> **GIVEN TASK**
Print everything verbatim from the line containing "The width and height of the screenshot is (1498, 721)." down to the last of the lines below, including both ends. Leave the pictures out of your answer.

> **EXCERPTED RECORDS**
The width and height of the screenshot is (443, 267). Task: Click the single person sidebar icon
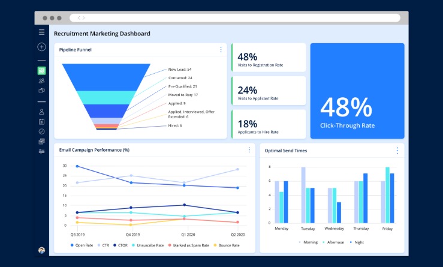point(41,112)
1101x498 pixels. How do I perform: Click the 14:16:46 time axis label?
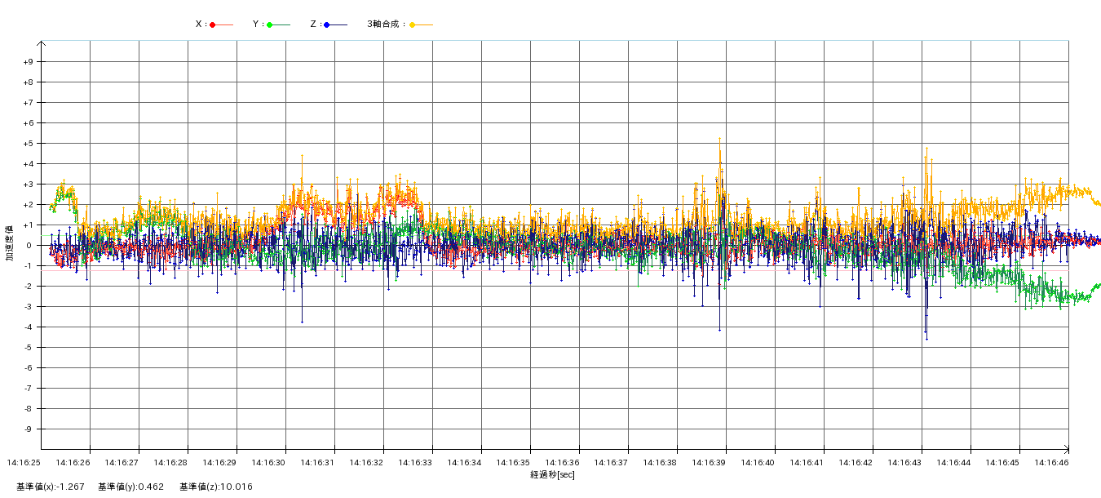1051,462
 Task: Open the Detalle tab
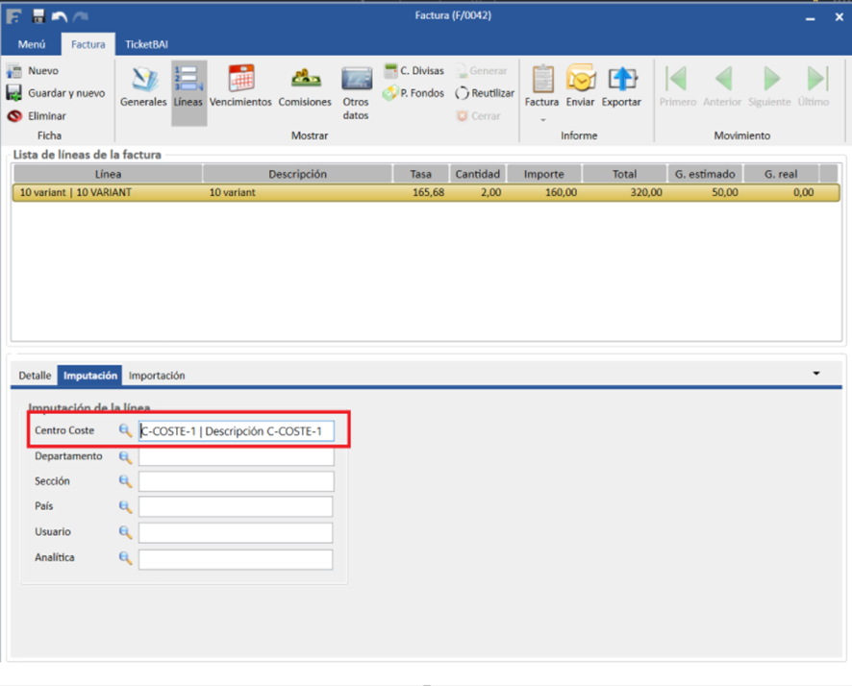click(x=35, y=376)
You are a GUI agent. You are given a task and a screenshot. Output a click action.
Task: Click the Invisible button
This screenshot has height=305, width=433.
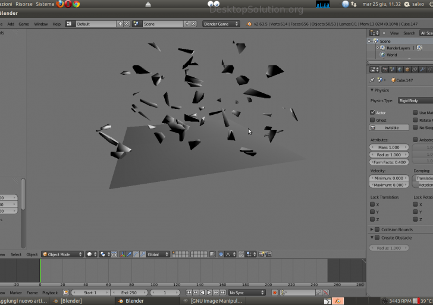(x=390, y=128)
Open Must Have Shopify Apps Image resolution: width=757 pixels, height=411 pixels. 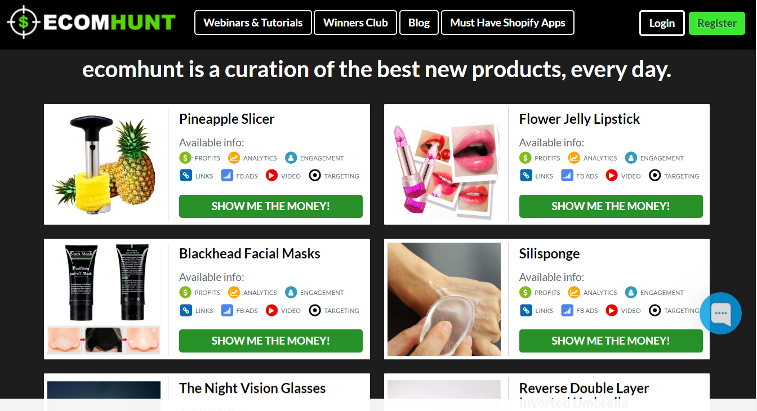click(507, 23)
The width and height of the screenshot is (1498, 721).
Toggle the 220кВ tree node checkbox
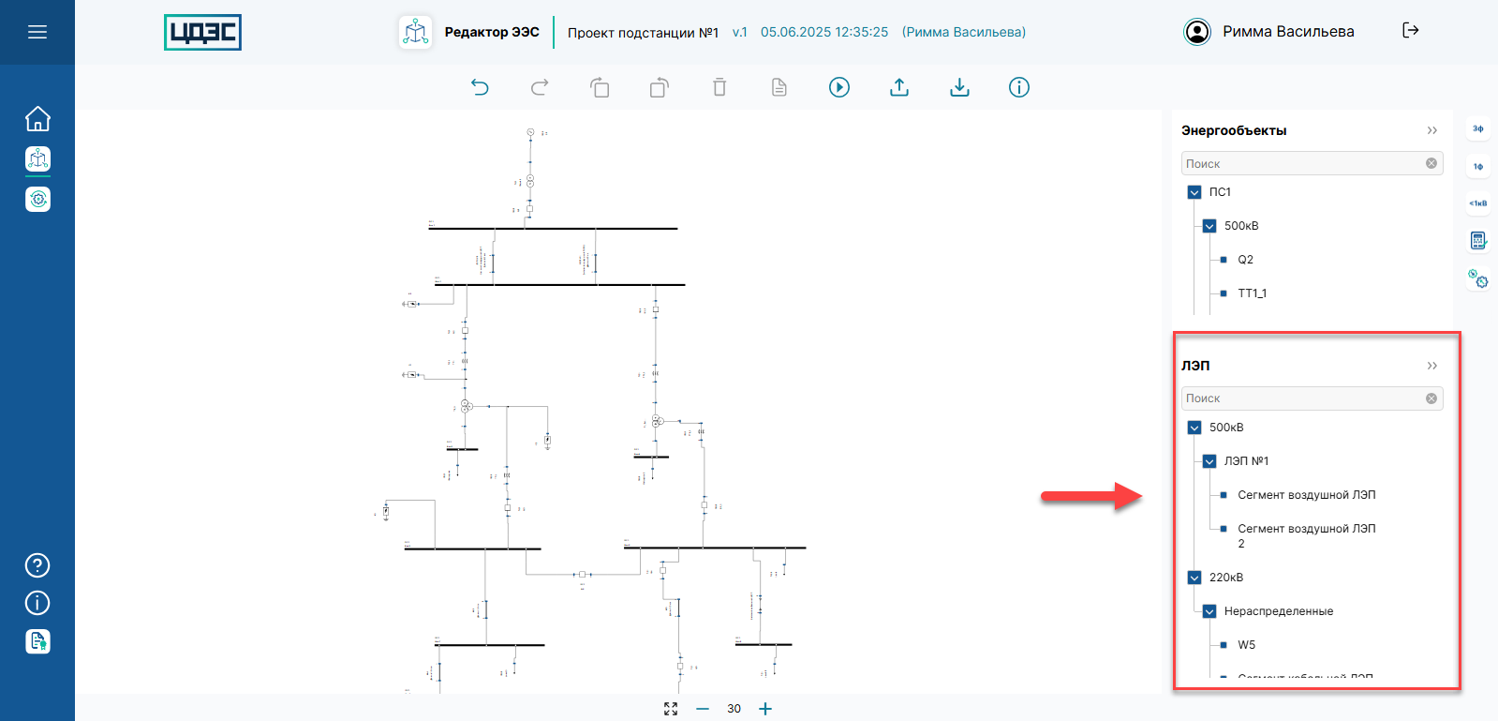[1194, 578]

> **CORRECT RESULT**
The width and height of the screenshot is (1498, 721).
Toggle the 220кВ tree node checkbox
[1194, 578]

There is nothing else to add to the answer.